Pour le Dr tenOever, cette découverte a été suffisante pour qu’il termine son doctorat et poursuive des études postdoctorales à l’Université Harvard. Plutôt que de diversifier sa recherche, comme les scientifiques sont souvent encouragés de le faire, il voulait aller jusqu’au bout de sa découverte – et il a commencé à étudier les kinases activées par des virus chez la souris.

Il a terminé son postdoctorat en trois ans, et à 29 ans, il était déjà sur le marché du travail à tenter de démarrer son propre laboratoire. Il est allé à Manhattan pour se joindre au département de microbiologie du Mount Sinaï, un microcosme du dynamisme et de la diversité de New York.

Pour la première fois de sa carrière, il était entouré de virologues. « Je ne voulais pas étudier la virologie de base d’un virus en particulier, je voulais savoir comment tous les virus interagissent avec les défenses des cellules. Être dans un département rempli de virologues a été utile, car j’avais tous les outils pour étudier différents virus, et le faire comme je le voulais – et c’est là que j’ai vraiment commencé à me diversifier et à évoluer dans toutes sortes de directions. »

Le travail du Dr tenOever a évolué vers la fabrication de virus – essentiellement en fractionnant les virus en morceaux individuels et en les reconstruisant, non pas en tant que virus, mais comme thérapies, vaccins et même traitements contre le cancer. Ce travail lui a valu une distinction présidentielle en 2009. Son laboratoire a également obtenu un contrat du Département de la Défense pour étudier un traitement universel contre la grippe, ce qui a exigé que son laboratoire ait une désignation de biosécurité de niveau 3 (BSL3), ce qui est très difficile à obtenir aux États-Unis. Cela est devenu essentiel dans la ruée pour étudier le SRAS-CoV-2, ou COVID-19 qui ne peut être étudié que dans les laboratoires BSL3.

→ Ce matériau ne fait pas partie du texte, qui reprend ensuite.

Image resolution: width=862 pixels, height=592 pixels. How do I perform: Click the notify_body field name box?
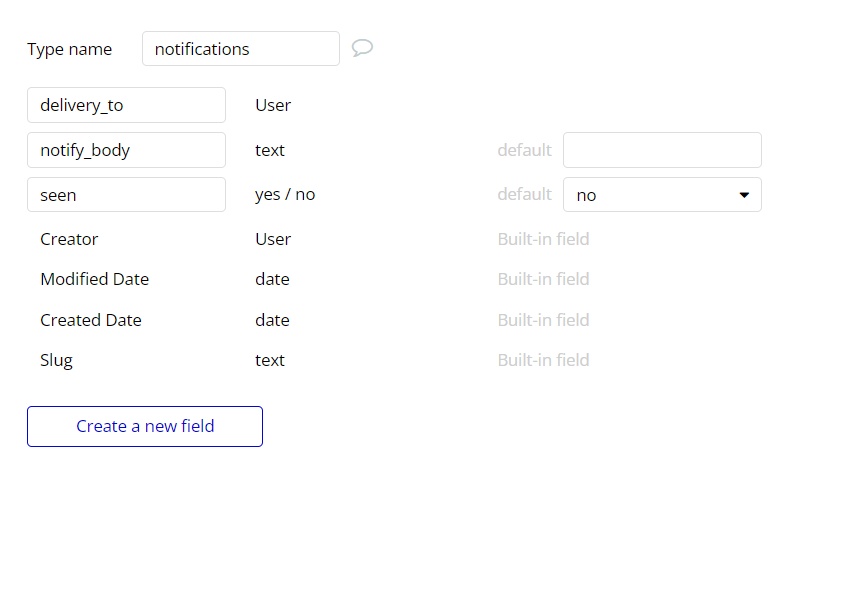[126, 150]
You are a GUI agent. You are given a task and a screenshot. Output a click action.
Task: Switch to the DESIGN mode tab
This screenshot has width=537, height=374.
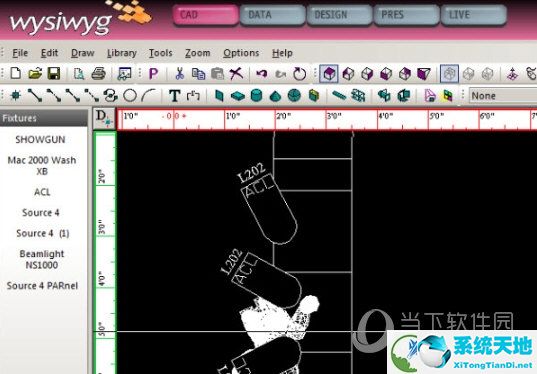[x=339, y=15]
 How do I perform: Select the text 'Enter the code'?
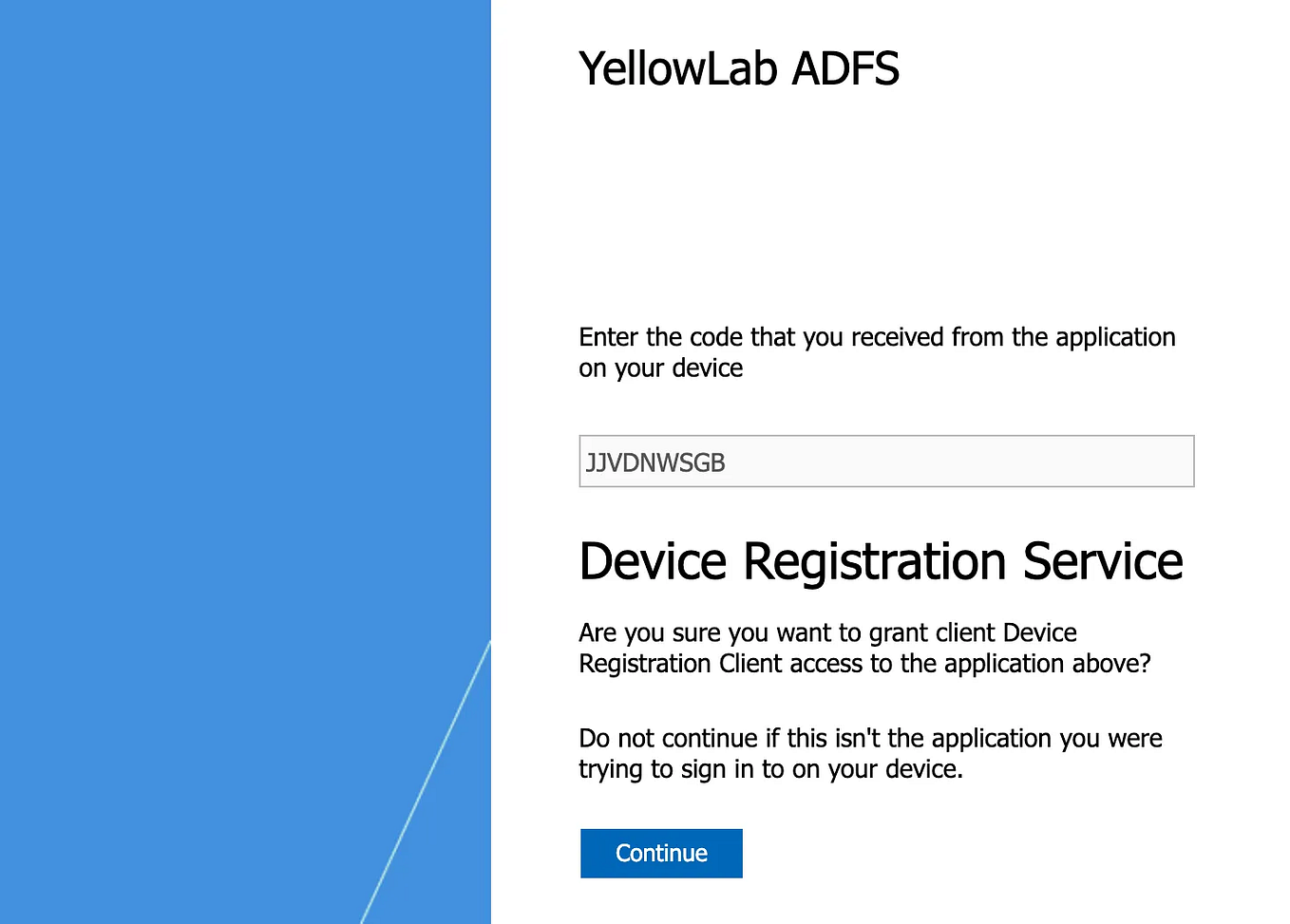pyautogui.click(x=665, y=336)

Alors que la menace de la COVID-19 devenait sans équivoque, son laboratoire a pu rapidement se transformer pour se concentrer entièrement sur l’étude du coronavirus. En plus d’examiner comment il affecte différentes parties du corps, le laboratoire a obtenu un deuxième contrat du Département de la Défense pour étudier comment les médicaments approuvés par la Federal Drug Administration (FDA) pourraient être adaptés pour inhiber la COVID-19 et servir de traitement en attendant que le monde dispose d’un vaccin. Et tandis que beaucoup de médicaments font un très bon travail pour inhiber le virus dans les boîtes de Petri, la clé sera de trouver ceux qui peuvent réduire les effets du virus sans trop provoquer d’effets secondaires.

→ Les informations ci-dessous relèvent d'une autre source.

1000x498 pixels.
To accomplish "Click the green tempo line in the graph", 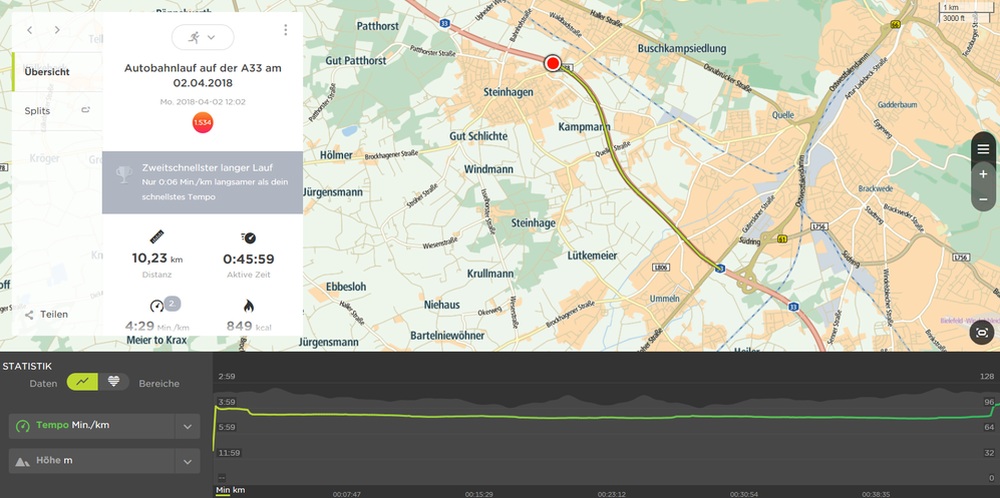I will coord(600,416).
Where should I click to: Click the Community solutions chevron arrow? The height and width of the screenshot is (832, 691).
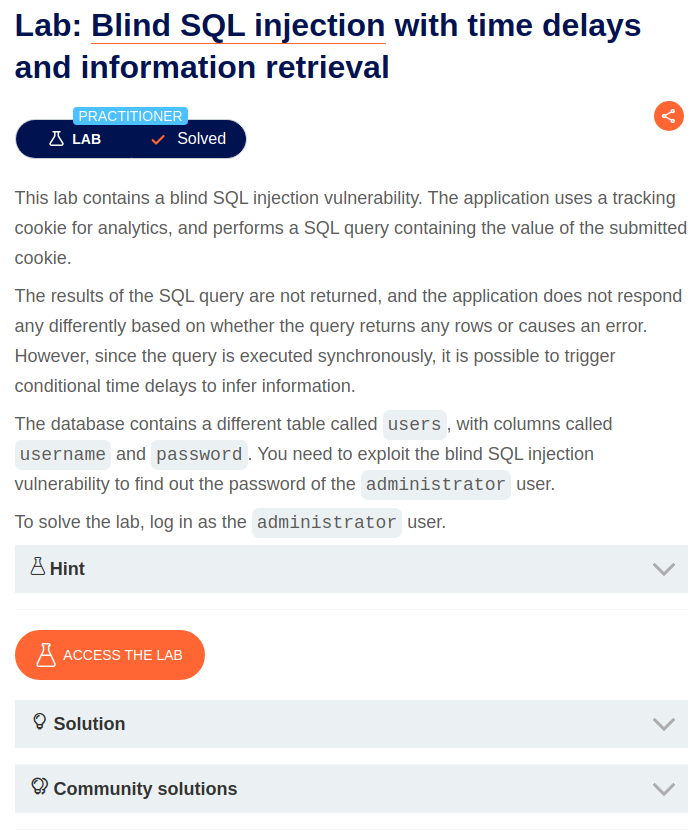[663, 788]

La semaine dernière, le laboratoire du Dr tenOever a découvert qu’un composé prometteur approuvé par la FDA pouvait réduire le virus de 50 % chez les hamsters, voire même bloquer sa transmission. Un autre a montré qu’il pouvait potentiellement éliminer le virus dans les poumons et réduire la gravité du virus à un simple rhume.

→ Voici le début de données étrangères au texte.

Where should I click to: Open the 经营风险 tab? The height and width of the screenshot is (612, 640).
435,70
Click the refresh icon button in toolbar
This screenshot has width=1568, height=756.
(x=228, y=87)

Ces découvertes font en sorte que ce microbiologiste canadien d’une petite ville de l’Ontario, alias Virus Ninja, est sur le point de découvrir un traitement pour la COVID-19 qui pourrait changer la donne dans le monde.

Après des mois de dur labeur au laboratoire et beaucoup de temps passé loin de sa femme et de ses deux jeunes filles, alors que la pandémie submergeait New York, le Dr tenOever ne peut dissimuler son enthousiasme et son optimisme quant au fait que la ville qu’il chérit pourrait s’en sortir plus forte que jamais.

« Difficile d’être plus à la fine pointe que cela, alors restez aux aguets ».